Wall Street Review

Wall Street
An impatient young stockbroker, Bud Fox (Sheen), with no moral grounding and a desire to get rich whatever the cost trades inside information and allows himself to be moulded into the fat-cat image of high-flyer Gordon Gekko (Douglas). But Bud has harder lessons to learn...

by Angie Errigo |
Published on
Release Date:

01 Jan 1987

Running Time:

125 minutes

Certificate:

15

Original Title:

Wall Street

Oliver Stone's indictment of the grasping yuppie ethos of the '80s took no prisoners, blasting fast-talking brokers, inside traders, corporate raiders, interior decorators, and sushi eaters in one energetic assault. Ironically, the domination of Michael Douglas, brilliantly bad-assed as arch-villain despoiler Gordon Gekko, so inspired wannabe Gekkos that the very lowliest of City twerps embraced his sartorial style from slicked-back hair to braces and his epigrams passed into the language: "Greed is Good." "Lunch is for wimps." "If you need a friend, get a dog." "I create nothing; I own." "If you're not inside, you're outside." "Money isn't lost or gained, it's simply transferred." "A Player, or Nothing." "Money never sleeps, pal."

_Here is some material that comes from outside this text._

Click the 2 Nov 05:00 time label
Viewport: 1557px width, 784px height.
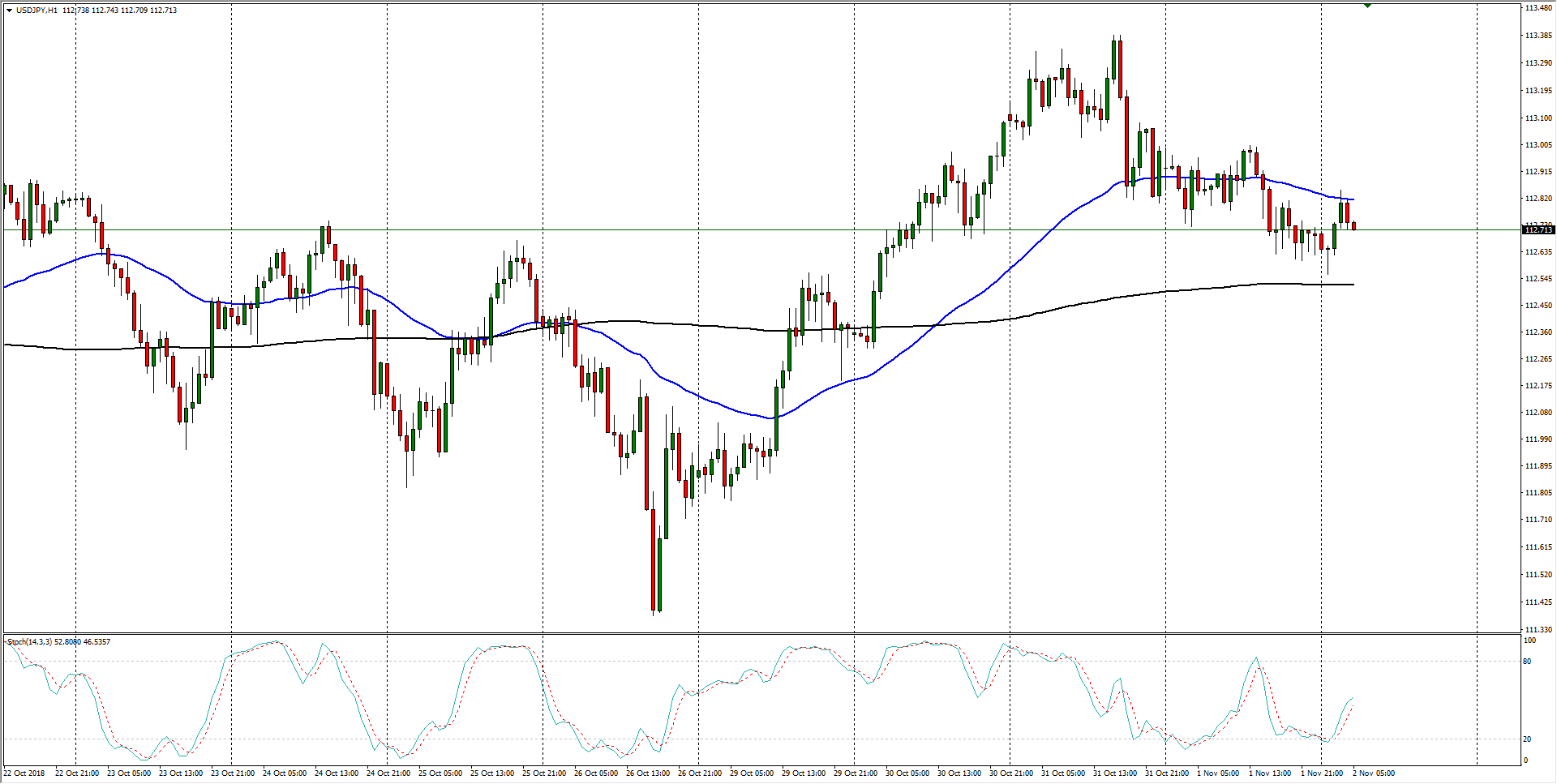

This credo infects bushy-tailed broker Bud Fox (Charlie Sheen) with a mania. In his rush for the bucks he sidesteps loyalties, ethics and finally the law to acquire the penthouse, the offshore holdings and the Italian designer-dressed girl of his dreams. Fortunately for the sake of an upright moral he stays too long at the ball and gets turned back into a sadder but wiser pumpkin.

Buddy's rite of passage through the financial jungle is absorbing and even exciting even if you haven't a clue what the financial panjandrums are talking about half the time. Subtle this isn't; most of the characters, whether Bud's Honest, Hard Working manual labourer father (although played beautifully by Martin Sheen), Gekko's vacant wife (Sean Young), the Ethical Stockbroker (Hal Holbrook, presumably based on Stone's stockbroker father, to whom the film is dedicated), the Hotshot Lawyer (James Spader) or Bud's Greedy Tootsie (Daryl Hannah) are easily assimilated caricatures. Nevertheless Stone takes in a lot of plot and his many targets at an enthralling pace with style and Douglas's shark is a killer.

As with Platoon, Stone captures the horrific essence of an environment (in this case it's not the Vietnamese, but the financial jungle, with it's electronic ticker-tape and pidgin English) and transfers it to us without the need for prior knowledge. Dazzling filmmaking.